En un contexto de secularización de la vida pública y privatización de la fe como el actual, puede parecer exagerado hacer una lectura del clima intelectual de los sesenta y setenta acentuando el influjo del factor religioso. Más aún si tomamos en serio la pregunta de un reconocido latinoamericanista francés: “¿Cómo aclarar dónde termina y dónde empieza la dimensión religiosa de la acción revolucionaria y política en un continente donde la secularización como erradicación de la religión es una problemática poco evidente y donde la religiosidad es difusa?” (Bastian, 2012, p. 18).

Sin embargo, parece apenas lógico si advertimos que en América Latina el trasfondo religioso de la cultura católica ha permeado la realidad política con sus categorías mentales y sus paradigmas morales (Krauze, 2012). Y si se tiene en cuenta que el marxismo es una religión política y que el diálogo entre el cristianismo y el marxismo fue uno de los propósitos en que convergieron no pocos sacerdotes, religiosos e intelectuales, se entiende bien por qué la revolución misma era un ideal con visos religiosos.

Y es que, ciertamente, el elemento religioso no es ajeno al fenómeno revolucionario. Huntington explica que las revoluciones crean nuevas fuentes de moralidad, autoridad y disciplina mucho más exigentes que las que derogan. De hecho, la disciplina protestante del primer gran movimiento revolucionario de la sociedad occidental asombró a la Europa del siglo XVII y marcó la estela de que toda revolución es una revolución puritana (Huntington, 2016). Por eso no es accidental que los movimientos estudiantiles de izquierda de aquella época adoptaran rituales, modos de adoctrinamiento, textos y militancia de modo religioso (Beltrán, 2002). Dicho de otro modo, las transferencias mutuas entre el cristianismo y el marxismo explican no solo las ideas de entonces, sino también las formas de acción política y compromiso cívico.

 

Los románticos, por su parte, fueron aquellos sacerdotes, políticos e intelectuales que, aunque no tomaron partido abiertamente por la lucha armada, intervinieron en el debate público alrededor de la misma con ambigüedad moral e intelectual, contribuyendo a legitimar las razones de la insurgencia revolucionaria, una actitud ya entonces descrita por Weber al atribuir la fascinación de los intelectuales alemanes con la revolución a un “romanticismo de lo intelectualmente interesante” (Weber, 2012, p. 151). Y, en efecto, así pueden ser leídas algunas declaraciones de Pablo VI, de la Conferencia General del Episcopado en Medellín, del grupo Golconda y de la revista Alternativa. Bienintencionados e idealistas si se quiere, los románticos producen el desconcierto que transmitía Hannah Arendt al señalar a los compañeros de ruta del régimen nacionalsocialista: “Lo que nos trastornó no fue el comportamiento de nuestros enemigos, sino el de nuestros amigos, que no habían hecho nada para que se llegara a esa situación” (Arendt, 2014, pp. 54-55).

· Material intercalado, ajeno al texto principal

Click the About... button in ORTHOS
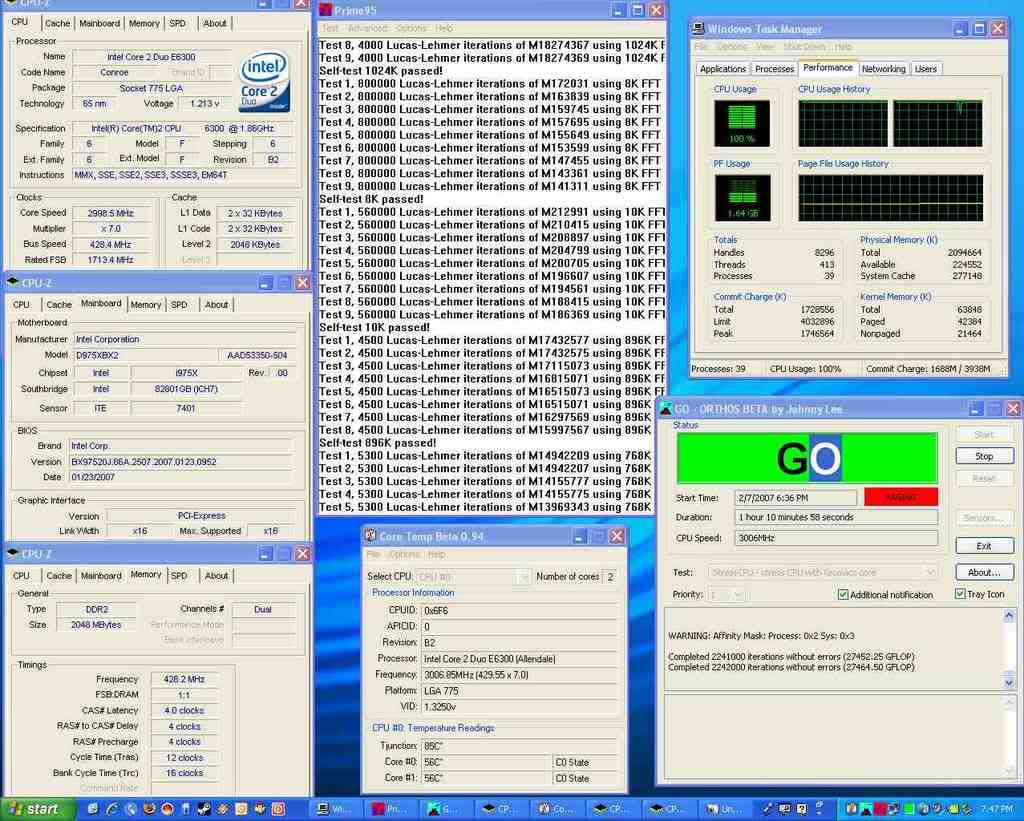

Finalmente, otro grupo de sacerdotes, políticos e intelectuales consideraron que el recurso a la violencia suponía un maridaje inaceptable entre religión y política y se opusieron abiertamente a una interpretación del marxismo o del catolicismo que justificara la lucha armada. A quienes se rehusaron a hacer un pacto con el diablo los llamaré profetas. Jaime Arenas, Cayetano Betancur, Alberto Zalamea, Belisario Betancur, y monseñor Gerardo Valencia Cano fueron algunos de ellos. El escritor Eduardo Caballero Calderón advirtió sobre la inconveniencia de la simbiosis entre religión y política al llamar la atención de que millones de hombres ven en la Iglesia el testimonio de que no solo de pan vive el hombre, pero lo cierto, advertía, es que ella le está dando mayor importancia al pan que al “no solo de pan”, como si estuviera resuelta a meterse de lleno en los problemas de este mundo (Restrepo, 2015).